A: Two thoughts. First, you can leave a foreign country behind in an orderly way. Ask the British Empire, which mostly ended its colonial occupations in an orderly way.
The interviewee says this as though it's common sense, but is it true? The examples that stick out to me are India, Israel/Palestine, and the South African colonies. Can these really be described as safe and orderly withdrawals? What are the examples of successful withdrawals? Are they really that much better than US withdrawal from Vietnam or Afghanistan?
> What are the examples of successful withdrawals?
Canada, Australia, New Zealand, and the Caribbean territories. Arguably Hong Kong.
You could also make a reasonable case for Egypt, Ghana, India/Pakistan... The withdrawal itself was peaceful and didn't leave the state in immediate civil war, even if it wasn't stable in the medium term.
I’d say the difference is that those territories were more or less “at peace”. The colonists had “won” the war, at least per some definition of winning.
Afghanistan was a barely held together mess even before we withdrew.
I’m not arguing one way or the other for Taiwan—I don’t want to go to war with China for all sorts of obvious reasons—but we would have the backing of the Taiwanese people, and that’s a major difference versus Afghanistan.
You don't leave the country when you have tens of thousands of military troops still on land with major military equipment stationed there. The US never left Japan and certainly never left Germany.
Given what it costs to station troops outside the country (including an aircraft carrier with its air wing), there has to be a strong reason to keep them there for 70+ years. And it's not because we needed to maintain an occupying force [0] - it was to have bases with pre-positioned equipment near likely foes where troops could be quickly sent and move-out.
The REFORGER exercises [1] went on for nearly 30 years, testing the ability to rapidly move troops to Germany in the event of a Soviet attack. Not only was this expensive in monetary terms, it was expensive in human lives - each year people died from various causes associated with being around heavy equipment. Such as sleeping under vehicles that would roll over them in the night. Or crossing rail lines with their antenna still up and getting electrocuted.

# WHAT YOU WILL DO
1. Answer these questions about the discussion thread:
(a) Which territories are named as examples of successful withdrawals, and which one is offered only as "arguably" such an example?
(b) Which two countries does the text say the US never left?
(c) For how long did the REFORGER exercises go on?
2. Edit the discussion thread's passage from "I’d say the" to "never left Germany." by replacing "Afghanistan" with "Iraq", and write out the edited passage.

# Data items
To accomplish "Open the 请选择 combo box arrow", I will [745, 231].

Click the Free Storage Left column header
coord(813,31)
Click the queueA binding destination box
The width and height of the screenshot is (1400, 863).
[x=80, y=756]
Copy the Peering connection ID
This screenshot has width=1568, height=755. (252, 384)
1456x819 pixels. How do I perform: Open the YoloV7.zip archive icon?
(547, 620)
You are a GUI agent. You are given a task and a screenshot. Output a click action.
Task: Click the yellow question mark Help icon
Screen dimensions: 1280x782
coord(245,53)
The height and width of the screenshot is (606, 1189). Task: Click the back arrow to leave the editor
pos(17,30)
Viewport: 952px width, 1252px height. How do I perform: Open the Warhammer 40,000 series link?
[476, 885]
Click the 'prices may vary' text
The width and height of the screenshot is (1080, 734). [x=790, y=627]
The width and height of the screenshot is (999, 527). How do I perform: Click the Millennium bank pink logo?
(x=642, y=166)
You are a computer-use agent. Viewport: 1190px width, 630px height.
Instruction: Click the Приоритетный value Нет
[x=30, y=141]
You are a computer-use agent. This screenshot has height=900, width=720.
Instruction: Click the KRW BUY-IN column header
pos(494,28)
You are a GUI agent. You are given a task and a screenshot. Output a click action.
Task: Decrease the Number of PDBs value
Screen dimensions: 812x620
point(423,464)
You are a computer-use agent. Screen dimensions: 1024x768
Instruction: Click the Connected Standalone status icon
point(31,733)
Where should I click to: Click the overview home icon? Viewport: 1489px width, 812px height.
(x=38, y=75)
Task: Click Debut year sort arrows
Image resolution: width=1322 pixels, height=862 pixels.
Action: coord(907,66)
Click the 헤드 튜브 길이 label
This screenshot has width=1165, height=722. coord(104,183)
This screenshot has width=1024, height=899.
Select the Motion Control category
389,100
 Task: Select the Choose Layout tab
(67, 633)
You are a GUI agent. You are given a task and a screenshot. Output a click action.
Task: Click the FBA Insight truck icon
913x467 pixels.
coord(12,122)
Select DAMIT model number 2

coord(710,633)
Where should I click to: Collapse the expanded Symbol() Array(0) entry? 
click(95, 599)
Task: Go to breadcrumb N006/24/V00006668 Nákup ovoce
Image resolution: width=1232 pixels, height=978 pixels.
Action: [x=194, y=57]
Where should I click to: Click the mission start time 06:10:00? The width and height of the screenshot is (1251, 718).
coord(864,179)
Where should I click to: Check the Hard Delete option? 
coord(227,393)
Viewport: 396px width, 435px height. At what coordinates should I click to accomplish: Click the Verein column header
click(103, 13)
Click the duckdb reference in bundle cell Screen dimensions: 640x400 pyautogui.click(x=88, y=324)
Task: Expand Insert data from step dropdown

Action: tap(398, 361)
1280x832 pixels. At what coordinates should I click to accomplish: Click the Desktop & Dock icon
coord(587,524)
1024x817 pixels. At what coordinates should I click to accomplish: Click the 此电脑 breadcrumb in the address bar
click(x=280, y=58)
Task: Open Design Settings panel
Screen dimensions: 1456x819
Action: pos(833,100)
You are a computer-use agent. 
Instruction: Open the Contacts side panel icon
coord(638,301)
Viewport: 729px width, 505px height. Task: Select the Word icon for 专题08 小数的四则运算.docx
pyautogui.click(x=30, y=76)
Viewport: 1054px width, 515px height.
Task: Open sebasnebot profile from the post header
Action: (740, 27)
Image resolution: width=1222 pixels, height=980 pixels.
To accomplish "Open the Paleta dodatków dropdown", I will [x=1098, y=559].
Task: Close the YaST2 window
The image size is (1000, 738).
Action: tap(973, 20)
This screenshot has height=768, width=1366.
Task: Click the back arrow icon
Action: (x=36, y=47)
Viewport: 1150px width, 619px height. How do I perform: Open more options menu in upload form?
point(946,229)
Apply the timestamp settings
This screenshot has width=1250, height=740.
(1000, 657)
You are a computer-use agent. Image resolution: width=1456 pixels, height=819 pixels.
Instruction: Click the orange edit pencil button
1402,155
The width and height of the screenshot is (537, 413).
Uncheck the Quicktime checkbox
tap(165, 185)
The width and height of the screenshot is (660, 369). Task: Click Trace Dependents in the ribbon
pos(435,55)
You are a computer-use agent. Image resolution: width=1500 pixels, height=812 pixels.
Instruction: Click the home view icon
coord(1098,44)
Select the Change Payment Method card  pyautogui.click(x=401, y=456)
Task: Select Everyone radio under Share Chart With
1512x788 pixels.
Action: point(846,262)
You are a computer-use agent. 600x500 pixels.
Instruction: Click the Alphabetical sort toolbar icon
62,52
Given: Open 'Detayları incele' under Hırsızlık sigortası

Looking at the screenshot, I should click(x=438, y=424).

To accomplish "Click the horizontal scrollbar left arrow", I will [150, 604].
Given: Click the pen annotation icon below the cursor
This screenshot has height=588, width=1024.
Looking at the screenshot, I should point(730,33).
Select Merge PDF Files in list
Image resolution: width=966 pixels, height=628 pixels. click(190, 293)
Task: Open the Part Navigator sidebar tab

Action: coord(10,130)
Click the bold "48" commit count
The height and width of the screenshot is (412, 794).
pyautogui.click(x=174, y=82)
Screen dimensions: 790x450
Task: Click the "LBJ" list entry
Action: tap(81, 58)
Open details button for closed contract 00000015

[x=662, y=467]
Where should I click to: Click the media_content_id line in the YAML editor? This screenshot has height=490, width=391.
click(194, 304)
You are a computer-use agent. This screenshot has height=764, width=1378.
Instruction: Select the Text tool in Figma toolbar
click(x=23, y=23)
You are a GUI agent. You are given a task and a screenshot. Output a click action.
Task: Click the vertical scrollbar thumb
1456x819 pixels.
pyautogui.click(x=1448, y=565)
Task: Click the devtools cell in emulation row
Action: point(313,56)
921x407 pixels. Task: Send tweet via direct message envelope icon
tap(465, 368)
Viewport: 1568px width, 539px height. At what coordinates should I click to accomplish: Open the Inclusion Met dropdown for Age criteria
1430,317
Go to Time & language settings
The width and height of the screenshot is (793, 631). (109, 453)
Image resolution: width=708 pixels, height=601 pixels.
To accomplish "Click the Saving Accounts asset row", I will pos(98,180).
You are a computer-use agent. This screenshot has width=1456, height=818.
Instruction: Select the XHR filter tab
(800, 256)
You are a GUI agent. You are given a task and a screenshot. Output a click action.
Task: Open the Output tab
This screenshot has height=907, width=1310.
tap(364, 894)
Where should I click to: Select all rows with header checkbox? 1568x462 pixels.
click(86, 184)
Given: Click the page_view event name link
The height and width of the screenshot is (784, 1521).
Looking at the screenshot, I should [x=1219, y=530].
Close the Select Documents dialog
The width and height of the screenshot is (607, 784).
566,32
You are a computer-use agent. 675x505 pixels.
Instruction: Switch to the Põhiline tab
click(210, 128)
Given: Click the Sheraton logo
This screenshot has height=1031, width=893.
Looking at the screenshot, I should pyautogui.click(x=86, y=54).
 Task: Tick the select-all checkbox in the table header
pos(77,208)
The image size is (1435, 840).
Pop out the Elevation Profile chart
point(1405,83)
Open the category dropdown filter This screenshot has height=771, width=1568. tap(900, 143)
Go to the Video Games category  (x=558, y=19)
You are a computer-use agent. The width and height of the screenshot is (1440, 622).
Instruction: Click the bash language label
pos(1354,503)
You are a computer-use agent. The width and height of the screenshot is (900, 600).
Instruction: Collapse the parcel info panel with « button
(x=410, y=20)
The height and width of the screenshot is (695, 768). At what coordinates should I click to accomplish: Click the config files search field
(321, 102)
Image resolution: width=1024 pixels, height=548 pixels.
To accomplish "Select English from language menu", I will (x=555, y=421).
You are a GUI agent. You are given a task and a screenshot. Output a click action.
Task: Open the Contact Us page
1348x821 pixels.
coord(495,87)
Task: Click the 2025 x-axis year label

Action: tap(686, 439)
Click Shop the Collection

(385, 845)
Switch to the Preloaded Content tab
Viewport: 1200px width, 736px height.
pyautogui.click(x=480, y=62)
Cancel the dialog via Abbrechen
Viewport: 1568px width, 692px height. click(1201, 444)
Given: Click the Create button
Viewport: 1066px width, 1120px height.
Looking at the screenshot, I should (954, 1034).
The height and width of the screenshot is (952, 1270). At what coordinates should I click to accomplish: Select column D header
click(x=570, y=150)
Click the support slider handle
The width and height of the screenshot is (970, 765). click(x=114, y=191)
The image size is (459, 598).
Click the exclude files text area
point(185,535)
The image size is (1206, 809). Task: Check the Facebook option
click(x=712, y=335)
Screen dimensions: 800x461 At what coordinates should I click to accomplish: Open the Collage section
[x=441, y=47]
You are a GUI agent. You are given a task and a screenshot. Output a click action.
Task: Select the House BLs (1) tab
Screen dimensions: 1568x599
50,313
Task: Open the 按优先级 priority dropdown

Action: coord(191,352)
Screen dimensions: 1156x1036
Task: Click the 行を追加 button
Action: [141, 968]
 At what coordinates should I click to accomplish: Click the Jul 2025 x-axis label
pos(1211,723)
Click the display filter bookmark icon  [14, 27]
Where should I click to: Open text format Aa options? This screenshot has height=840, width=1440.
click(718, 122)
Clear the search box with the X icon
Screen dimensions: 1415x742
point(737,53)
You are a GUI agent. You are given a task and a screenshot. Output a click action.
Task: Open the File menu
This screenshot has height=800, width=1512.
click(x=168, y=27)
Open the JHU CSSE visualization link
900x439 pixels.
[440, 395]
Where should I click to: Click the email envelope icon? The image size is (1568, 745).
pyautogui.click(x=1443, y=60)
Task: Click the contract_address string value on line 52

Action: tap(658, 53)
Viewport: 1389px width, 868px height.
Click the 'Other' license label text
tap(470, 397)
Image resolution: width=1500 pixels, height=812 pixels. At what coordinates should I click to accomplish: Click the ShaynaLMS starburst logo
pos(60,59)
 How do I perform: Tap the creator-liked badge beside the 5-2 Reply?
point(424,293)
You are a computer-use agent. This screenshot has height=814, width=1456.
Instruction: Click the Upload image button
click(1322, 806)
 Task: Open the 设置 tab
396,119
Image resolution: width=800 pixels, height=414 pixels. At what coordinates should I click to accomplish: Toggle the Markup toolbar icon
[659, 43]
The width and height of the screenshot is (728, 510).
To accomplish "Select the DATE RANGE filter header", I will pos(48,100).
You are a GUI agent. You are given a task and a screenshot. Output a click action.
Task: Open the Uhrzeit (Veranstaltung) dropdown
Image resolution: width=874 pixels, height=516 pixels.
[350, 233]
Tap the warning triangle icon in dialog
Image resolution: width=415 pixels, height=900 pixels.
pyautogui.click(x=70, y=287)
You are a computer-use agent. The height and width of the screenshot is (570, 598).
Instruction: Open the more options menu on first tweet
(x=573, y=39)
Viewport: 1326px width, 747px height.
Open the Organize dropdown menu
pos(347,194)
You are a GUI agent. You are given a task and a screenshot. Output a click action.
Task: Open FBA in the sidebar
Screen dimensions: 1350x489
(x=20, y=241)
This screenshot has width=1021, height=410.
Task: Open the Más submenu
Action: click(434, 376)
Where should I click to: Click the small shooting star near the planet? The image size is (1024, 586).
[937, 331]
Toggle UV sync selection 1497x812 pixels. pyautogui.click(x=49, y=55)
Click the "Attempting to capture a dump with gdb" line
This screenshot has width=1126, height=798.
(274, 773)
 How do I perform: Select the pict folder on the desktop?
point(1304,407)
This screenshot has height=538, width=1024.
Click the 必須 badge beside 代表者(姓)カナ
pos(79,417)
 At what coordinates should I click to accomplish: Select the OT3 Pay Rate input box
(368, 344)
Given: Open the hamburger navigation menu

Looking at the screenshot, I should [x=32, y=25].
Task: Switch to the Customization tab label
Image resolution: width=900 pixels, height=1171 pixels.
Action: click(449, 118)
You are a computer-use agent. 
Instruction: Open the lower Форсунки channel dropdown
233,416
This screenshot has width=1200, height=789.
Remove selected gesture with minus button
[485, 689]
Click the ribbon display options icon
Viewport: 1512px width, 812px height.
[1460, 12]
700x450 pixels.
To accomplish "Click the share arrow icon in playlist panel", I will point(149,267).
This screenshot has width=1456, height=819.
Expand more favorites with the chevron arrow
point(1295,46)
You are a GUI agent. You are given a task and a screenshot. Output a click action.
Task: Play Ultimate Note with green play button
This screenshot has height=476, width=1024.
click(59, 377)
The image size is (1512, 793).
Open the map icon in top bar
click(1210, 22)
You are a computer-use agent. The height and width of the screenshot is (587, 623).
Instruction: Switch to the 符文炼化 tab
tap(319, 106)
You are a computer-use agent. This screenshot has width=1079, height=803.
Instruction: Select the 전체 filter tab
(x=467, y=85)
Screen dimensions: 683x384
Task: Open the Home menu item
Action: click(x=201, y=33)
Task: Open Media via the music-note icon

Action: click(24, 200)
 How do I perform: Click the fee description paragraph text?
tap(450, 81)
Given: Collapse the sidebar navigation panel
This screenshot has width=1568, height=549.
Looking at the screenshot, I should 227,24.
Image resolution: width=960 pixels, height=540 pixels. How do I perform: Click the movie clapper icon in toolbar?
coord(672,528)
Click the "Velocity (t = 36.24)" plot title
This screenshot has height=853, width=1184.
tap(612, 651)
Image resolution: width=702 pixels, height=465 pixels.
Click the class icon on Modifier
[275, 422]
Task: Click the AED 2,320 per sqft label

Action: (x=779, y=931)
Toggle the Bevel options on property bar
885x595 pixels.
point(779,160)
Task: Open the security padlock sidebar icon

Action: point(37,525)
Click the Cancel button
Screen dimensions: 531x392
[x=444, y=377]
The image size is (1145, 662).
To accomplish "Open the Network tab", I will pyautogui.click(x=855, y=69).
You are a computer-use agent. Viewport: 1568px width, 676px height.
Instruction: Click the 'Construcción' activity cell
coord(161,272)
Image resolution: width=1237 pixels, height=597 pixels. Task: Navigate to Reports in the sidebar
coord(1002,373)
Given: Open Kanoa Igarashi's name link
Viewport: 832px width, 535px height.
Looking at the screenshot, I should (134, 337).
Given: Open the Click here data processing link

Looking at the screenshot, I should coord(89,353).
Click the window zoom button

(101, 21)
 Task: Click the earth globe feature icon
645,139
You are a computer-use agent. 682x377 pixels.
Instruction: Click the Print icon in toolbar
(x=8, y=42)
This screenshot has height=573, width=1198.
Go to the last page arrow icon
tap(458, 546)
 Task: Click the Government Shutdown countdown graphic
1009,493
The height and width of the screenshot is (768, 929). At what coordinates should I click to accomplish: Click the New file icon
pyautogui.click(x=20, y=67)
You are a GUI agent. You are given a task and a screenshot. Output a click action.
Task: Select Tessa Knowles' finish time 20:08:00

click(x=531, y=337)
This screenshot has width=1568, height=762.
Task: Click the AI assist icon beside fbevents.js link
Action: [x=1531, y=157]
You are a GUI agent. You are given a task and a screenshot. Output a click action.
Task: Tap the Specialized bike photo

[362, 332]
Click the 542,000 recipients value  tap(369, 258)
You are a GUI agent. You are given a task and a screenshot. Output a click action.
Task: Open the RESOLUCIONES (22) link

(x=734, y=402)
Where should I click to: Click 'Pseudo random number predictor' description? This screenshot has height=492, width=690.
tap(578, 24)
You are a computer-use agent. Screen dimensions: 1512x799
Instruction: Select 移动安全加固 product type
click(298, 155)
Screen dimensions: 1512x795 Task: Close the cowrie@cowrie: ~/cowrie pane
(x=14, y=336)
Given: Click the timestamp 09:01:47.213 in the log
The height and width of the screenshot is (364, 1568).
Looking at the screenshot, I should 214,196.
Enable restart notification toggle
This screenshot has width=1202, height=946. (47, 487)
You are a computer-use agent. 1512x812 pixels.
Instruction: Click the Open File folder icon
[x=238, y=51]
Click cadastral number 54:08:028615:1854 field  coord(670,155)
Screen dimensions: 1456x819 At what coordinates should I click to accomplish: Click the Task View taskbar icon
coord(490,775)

# RESPONSES FOR EACH TASK
1.
(a) Canada, Australia, New Zealand, and the Caribbean territories; Hong Kong is the "arguably" example.
(b) Japan and Germany.
(c) Nearly 30 years.

2.
I’d say the difference is that those territories were more or less “at peace”. The colonists had “won” the war, at least per some definition of winning.
Iraq was a barely held together mess even before we withdrew.
I’m not arguing one way or the other for Taiwan—I don’t want to go to war with China for all sorts of obvious reasons—but we would have the backing of the Taiwanese people, and that’s a major difference versus Iraq.
You don't leave the country when you have tens of thousands of military troops still on land with major military equipment stationed there. The US never left Japan and certainly never left Germany.